Your goal: Every entry that follows is to be duplicated exactly.

Records for processing:
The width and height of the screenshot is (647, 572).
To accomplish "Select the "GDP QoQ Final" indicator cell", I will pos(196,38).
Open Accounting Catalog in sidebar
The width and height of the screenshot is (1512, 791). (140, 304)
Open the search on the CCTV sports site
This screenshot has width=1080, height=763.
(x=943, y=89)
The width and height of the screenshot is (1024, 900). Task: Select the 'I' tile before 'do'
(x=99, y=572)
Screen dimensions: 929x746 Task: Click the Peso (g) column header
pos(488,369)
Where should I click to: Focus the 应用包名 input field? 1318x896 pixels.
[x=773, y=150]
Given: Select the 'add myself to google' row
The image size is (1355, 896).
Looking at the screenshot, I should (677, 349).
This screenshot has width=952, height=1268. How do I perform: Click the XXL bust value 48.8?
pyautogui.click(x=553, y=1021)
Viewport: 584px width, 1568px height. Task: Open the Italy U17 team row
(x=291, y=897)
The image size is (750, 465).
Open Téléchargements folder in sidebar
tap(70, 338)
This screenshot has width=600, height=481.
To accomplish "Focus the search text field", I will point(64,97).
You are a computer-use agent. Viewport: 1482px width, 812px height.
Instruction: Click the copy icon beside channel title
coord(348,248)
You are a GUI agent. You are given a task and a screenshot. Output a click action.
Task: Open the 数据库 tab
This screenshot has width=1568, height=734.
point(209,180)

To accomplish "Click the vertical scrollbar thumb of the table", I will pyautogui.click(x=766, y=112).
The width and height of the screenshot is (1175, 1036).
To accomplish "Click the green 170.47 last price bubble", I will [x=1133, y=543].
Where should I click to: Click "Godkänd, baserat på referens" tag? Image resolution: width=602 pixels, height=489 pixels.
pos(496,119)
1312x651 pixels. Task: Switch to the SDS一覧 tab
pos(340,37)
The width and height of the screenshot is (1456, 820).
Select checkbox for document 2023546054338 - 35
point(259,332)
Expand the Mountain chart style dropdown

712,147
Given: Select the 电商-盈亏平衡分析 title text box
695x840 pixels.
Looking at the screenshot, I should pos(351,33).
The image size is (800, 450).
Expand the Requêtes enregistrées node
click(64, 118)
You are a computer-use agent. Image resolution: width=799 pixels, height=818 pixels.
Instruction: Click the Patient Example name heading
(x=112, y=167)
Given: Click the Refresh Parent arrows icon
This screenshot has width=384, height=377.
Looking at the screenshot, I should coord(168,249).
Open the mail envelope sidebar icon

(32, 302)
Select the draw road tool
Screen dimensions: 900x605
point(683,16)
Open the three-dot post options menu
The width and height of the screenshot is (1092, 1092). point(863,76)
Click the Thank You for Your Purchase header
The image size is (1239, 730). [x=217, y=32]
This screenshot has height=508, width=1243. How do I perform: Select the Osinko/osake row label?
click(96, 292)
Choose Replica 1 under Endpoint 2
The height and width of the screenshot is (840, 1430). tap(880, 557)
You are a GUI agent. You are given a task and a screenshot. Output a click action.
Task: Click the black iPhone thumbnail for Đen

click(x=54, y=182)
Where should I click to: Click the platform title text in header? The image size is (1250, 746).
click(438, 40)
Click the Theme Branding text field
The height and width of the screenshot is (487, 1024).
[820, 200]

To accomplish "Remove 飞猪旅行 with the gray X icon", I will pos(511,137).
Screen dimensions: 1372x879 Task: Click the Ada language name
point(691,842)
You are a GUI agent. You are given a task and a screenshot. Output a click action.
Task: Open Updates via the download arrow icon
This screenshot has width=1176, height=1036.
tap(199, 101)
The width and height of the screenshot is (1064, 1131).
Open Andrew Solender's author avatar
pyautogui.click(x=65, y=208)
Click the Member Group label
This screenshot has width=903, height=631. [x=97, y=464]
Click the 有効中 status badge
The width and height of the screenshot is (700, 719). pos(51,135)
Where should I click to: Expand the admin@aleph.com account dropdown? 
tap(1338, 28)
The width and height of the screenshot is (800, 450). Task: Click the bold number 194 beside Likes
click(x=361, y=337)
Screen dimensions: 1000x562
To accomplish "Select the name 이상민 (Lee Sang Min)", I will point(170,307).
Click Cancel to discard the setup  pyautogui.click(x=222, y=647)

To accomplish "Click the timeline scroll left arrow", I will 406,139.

Result below:
The width and height of the screenshot is (647, 572).
To accomplish "Select the "GDP QoQ Final" indicator cell", I will pos(196,38).
Open Accounting Catalog in sidebar
The width and height of the screenshot is (1512, 791). (140, 304)
Open the search on the CCTV sports site
This screenshot has width=1080, height=763.
(x=943, y=89)
The width and height of the screenshot is (1024, 900). Task: Select the 'I' tile before 'do'
(x=99, y=572)
Screen dimensions: 929x746 Task: Click the Peso (g) column header
pos(488,369)
Where should I click to: Focus the 应用包名 input field? 1318x896 pixels.
[x=773, y=150]
Given: Select the 'add myself to google' row
The image size is (1355, 896).
Looking at the screenshot, I should (677, 349).
This screenshot has width=952, height=1268. How do I perform: Click the XXL bust value 48.8?
pyautogui.click(x=553, y=1021)
Viewport: 584px width, 1568px height. Task: Open the Italy U17 team row
(x=291, y=897)
The image size is (750, 465).
Open Téléchargements folder in sidebar
tap(70, 338)
This screenshot has width=600, height=481.
To accomplish "Focus the search text field", I will point(64,97).
You are a computer-use agent. Viewport: 1482px width, 812px height.
Instruction: Click the copy icon beside channel title
coord(348,248)
You are a GUI agent. You are given a task and a screenshot. Output a click action.
Task: Open the 数据库 tab
This screenshot has width=1568, height=734.
point(209,180)

To accomplish "Click the vertical scrollbar thumb of the table", I will pyautogui.click(x=766, y=112).
The width and height of the screenshot is (1175, 1036).
To accomplish "Click the green 170.47 last price bubble", I will [x=1133, y=543].
Where should I click to: Click "Godkänd, baserat på referens" tag? Image resolution: width=602 pixels, height=489 pixels.
pos(496,119)
1312x651 pixels. Task: Switch to the SDS一覧 tab
pos(340,37)
The width and height of the screenshot is (1456, 820).
Select checkbox for document 2023546054338 - 35
point(259,332)
Expand the Mountain chart style dropdown

712,147
Given: Select the 电商-盈亏平衡分析 title text box
695x840 pixels.
Looking at the screenshot, I should pos(351,33).
The image size is (800, 450).
Expand the Requêtes enregistrées node
click(64, 118)
You are a computer-use agent. Image resolution: width=799 pixels, height=818 pixels.
Instruction: Click the Patient Example name heading
(x=112, y=167)
Given: Click the Refresh Parent arrows icon
This screenshot has width=384, height=377.
Looking at the screenshot, I should coord(168,249).
Open the mail envelope sidebar icon

(32, 302)
Select the draw road tool
Screen dimensions: 900x605
point(683,16)
Open the three-dot post options menu
The width and height of the screenshot is (1092, 1092). point(863,76)
Click the Thank You for Your Purchase header
The image size is (1239, 730). [x=217, y=32]
This screenshot has height=508, width=1243. How do I perform: Select the Osinko/osake row label?
click(96, 292)
Choose Replica 1 under Endpoint 2
The height and width of the screenshot is (840, 1430). tap(880, 557)
You are a GUI agent. You are given a task and a screenshot. Output a click action.
Task: Click the black iPhone thumbnail for Đen

click(x=54, y=182)
Where should I click to: Click the platform title text in header? The image size is (1250, 746).
click(438, 40)
Click the Theme Branding text field
The height and width of the screenshot is (487, 1024).
[820, 200]

To accomplish "Remove 飞猪旅行 with the gray X icon", I will pos(511,137).
Screen dimensions: 1372x879 Task: Click the Ada language name
point(691,842)
You are a GUI agent. You are given a task and a screenshot. Output a click action.
Task: Open Updates via the download arrow icon
This screenshot has width=1176, height=1036.
tap(199, 101)
The width and height of the screenshot is (1064, 1131).
Open Andrew Solender's author avatar
pyautogui.click(x=65, y=208)
Click the Member Group label
This screenshot has width=903, height=631. [x=97, y=464]
Click the 有効中 status badge
The width and height of the screenshot is (700, 719). pos(51,135)
Where should I click to: Expand the admin@aleph.com account dropdown? 
tap(1338, 28)
The width and height of the screenshot is (800, 450). Task: Click the bold number 194 beside Likes
click(x=361, y=337)
Screen dimensions: 1000x562
To accomplish "Select the name 이상민 (Lee Sang Min)", I will point(170,307).
Click Cancel to discard the setup  pyautogui.click(x=222, y=647)

To accomplish "Click the timeline scroll left arrow", I will 406,139.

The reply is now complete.